> _THE TASK_:
Your answer should consist only of the lines below from the one with "Toggle Italic checkbox for Time: %t row" through the one with "Collapse the Color", copied exactly.

....................

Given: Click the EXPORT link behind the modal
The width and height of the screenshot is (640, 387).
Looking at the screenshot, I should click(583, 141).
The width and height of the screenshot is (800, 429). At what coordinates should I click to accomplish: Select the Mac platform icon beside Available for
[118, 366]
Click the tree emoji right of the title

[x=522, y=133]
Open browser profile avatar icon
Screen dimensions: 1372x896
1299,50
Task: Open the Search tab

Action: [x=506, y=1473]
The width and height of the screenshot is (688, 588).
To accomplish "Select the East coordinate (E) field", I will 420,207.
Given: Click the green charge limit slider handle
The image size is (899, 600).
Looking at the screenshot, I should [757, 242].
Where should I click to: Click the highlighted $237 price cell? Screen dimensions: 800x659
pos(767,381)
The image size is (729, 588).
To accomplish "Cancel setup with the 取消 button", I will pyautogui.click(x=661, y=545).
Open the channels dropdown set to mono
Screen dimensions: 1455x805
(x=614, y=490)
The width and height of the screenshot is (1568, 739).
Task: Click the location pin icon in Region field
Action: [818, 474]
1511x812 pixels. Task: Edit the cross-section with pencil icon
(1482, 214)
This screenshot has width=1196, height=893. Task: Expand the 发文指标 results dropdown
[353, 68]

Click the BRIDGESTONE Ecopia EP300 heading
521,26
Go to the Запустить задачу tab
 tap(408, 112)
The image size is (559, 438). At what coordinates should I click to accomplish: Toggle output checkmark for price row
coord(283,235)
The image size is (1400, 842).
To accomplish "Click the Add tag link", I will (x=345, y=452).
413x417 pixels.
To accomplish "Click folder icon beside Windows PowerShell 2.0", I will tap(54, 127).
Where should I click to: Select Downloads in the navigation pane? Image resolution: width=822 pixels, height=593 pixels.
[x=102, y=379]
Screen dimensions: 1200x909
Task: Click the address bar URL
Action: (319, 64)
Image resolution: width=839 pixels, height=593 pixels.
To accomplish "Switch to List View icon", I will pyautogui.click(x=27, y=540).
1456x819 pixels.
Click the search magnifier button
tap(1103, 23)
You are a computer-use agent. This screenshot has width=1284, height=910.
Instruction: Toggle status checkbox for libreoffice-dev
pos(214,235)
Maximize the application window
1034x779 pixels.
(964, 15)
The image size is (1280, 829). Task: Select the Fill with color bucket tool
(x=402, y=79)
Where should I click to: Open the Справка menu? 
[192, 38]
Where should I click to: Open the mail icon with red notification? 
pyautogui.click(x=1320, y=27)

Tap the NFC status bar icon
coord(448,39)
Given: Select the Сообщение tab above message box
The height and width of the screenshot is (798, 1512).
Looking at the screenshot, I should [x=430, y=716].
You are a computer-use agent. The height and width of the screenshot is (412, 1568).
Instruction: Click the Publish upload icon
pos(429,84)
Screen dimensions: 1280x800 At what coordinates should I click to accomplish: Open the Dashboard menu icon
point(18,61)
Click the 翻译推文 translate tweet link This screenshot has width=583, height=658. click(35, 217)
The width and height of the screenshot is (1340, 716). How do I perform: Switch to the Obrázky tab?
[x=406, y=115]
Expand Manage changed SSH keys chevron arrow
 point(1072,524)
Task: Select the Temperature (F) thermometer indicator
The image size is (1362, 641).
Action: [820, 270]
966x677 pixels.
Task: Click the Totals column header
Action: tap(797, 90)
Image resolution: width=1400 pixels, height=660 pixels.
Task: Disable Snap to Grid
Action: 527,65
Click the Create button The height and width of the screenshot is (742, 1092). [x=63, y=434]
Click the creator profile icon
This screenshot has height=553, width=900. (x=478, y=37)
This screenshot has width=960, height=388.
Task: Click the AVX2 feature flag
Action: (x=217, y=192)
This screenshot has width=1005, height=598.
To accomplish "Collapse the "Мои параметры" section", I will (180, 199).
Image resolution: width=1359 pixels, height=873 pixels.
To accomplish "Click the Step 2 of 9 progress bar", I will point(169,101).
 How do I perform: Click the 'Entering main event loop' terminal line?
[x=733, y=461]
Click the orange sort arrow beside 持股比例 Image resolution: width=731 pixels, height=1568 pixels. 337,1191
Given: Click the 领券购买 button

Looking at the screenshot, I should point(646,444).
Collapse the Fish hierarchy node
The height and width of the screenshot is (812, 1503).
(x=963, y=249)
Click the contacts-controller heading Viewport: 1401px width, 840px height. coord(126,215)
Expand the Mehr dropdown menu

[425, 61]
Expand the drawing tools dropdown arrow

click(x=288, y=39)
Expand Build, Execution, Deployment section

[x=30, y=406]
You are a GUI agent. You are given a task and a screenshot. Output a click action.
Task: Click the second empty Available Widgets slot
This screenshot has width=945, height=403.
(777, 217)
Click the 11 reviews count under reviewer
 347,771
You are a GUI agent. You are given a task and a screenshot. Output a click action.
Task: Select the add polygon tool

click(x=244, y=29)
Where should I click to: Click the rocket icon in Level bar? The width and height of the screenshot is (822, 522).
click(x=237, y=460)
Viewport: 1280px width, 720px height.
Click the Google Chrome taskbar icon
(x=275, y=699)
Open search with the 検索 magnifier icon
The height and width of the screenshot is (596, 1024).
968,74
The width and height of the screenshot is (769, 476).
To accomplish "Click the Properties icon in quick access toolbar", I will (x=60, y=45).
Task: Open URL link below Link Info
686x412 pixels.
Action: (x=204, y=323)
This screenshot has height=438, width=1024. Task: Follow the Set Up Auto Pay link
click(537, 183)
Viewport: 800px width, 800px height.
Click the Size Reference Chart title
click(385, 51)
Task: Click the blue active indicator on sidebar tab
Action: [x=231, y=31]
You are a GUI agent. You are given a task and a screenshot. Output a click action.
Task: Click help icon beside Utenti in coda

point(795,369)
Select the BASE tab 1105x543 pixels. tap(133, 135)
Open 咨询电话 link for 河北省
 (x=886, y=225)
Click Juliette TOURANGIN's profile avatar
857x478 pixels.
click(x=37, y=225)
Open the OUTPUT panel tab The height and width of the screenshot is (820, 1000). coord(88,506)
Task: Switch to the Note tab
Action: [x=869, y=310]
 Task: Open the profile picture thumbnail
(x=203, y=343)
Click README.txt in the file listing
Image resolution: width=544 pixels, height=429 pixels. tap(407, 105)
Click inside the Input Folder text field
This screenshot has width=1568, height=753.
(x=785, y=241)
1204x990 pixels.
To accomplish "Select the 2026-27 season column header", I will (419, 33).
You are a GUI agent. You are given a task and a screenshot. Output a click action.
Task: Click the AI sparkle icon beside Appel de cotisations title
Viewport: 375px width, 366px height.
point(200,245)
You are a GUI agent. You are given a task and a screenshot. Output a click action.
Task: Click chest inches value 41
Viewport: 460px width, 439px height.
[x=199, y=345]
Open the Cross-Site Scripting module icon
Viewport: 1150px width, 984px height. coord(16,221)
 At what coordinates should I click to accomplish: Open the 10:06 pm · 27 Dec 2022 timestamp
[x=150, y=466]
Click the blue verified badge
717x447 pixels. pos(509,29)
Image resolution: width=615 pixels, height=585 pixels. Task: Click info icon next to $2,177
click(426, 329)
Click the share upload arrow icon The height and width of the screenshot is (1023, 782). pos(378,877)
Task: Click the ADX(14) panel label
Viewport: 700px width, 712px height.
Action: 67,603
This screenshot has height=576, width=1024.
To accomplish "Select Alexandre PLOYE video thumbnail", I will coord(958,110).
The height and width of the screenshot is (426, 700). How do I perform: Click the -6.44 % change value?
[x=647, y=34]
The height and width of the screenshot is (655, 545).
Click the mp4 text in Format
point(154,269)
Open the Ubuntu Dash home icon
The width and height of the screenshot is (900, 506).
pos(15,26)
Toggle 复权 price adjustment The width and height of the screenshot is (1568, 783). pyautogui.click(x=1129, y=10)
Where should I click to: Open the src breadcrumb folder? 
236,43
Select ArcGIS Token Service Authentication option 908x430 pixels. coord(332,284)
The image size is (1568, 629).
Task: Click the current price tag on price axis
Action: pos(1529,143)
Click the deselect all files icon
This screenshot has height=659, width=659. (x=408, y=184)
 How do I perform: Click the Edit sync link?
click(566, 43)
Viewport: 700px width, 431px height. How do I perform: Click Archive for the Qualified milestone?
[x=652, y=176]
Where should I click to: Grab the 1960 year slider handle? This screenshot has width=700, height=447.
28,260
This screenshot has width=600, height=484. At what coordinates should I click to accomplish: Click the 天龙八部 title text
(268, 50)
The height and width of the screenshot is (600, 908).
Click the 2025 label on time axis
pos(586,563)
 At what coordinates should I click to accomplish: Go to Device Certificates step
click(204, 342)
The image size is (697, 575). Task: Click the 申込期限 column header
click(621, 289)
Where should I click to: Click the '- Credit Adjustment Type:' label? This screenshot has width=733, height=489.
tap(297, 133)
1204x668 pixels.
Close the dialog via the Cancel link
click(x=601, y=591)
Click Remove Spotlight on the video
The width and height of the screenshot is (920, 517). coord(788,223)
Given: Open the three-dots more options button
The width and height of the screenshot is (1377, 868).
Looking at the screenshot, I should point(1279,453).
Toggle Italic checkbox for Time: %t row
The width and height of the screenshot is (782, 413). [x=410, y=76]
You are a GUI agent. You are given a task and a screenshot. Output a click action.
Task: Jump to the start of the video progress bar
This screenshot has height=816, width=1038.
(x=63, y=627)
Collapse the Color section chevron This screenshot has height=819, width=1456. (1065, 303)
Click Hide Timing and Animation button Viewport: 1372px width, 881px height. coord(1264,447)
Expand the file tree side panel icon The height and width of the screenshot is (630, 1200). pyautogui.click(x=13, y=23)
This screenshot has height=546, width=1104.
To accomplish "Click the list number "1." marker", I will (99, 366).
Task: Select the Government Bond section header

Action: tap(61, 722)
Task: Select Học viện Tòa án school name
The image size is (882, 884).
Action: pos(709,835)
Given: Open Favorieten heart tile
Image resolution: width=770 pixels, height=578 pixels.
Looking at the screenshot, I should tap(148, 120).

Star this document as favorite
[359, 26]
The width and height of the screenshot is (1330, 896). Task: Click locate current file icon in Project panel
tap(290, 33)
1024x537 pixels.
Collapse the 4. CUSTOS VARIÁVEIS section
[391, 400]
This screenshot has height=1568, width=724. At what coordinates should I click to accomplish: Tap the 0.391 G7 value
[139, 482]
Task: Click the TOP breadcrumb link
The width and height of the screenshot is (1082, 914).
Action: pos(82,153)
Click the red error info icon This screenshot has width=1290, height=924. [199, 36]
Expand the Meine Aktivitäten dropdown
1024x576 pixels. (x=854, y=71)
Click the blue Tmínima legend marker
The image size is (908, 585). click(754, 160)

....................

> _RESULT OF THE TASK_:
Toggle Italic checkbox for Time: %t row
The width and height of the screenshot is (782, 413). [x=410, y=76]
You are a GUI agent. You are given a task and a screenshot. Output a click action.
Task: Jump to the start of the video progress bar
This screenshot has height=816, width=1038.
(x=63, y=627)
Collapse the Color section chevron This screenshot has height=819, width=1456. (1065, 303)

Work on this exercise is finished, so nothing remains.